Michael Brandt and Geoffrey Woo brought NootroBox to "Shark Tank" in 2016 with the hopes of receiving a $2 million investment in exchange for 5 percent equity. Their creation, NootroBox, are nootropic supplements meant to improve brain function and maximize capabilities like creativity and concentration. The entrepreneurs struggled to sell their product effectively and failed to convince the sharks their product was worth an investment. The sharks dropped out one by one, saying that the business owners weren't marketing their products well. 

Despite the on-air rejection, a fair deal of criticism, and a few setbacks, Brandt and Woo's supplement brand is currently succeeding. NootroBox now goes by the name HVMN, which stands for Health Via Modern Nutrition. Along with the rebranding, the business has expanded its products and sells supplements in powder and liquid form, as well as the option for customers to create bundles and kits with their favorite items. HVMN has a revenue of $12 million, and we can only guess what the business will do next.

11. Deux Cookie Dough

Sabeena Ladha went on "Shark Tank" seeking investment for her plant-based, nutrient-rich cookie dough. In the past few years, supplements became a key component of Ladha's routine, which got her thinking about opportunities surrounding the immunity sector. She and a friend decided to create a special cookie dough packed with supplements. They paired up with a naturopathic doctor to create the dough and began selling it through Instagram.
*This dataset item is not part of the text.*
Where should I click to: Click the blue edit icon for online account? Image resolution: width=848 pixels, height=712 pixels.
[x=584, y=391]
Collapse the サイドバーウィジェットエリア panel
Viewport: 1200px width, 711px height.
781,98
Ladha wasn't expecting such an influx of sales when she put her product on the market, but sales took off immediately, and she met her goal for the year in the first week. Jumping on the success of her invention, she left her job and began to devote all of her energy to the brand.

Although Ladha's business was already taking off, she was hoping for a little help from the sharks when she went on "Shark Tank." She asked for $300,000 in investment for 10 percent of her company, but none of the sharks went for it. Although she received amazingly positive feedback from them, none of them resonated enough with the product to make an investment. Even though she didn't land a deal, Deux Cookie Dough took off and was expected to make $5 million in sales in 2022. The brand was featured in Forbes and can be found in a number of grocery stores, where it provides consumers with a healthy alternative to regular cookie dough.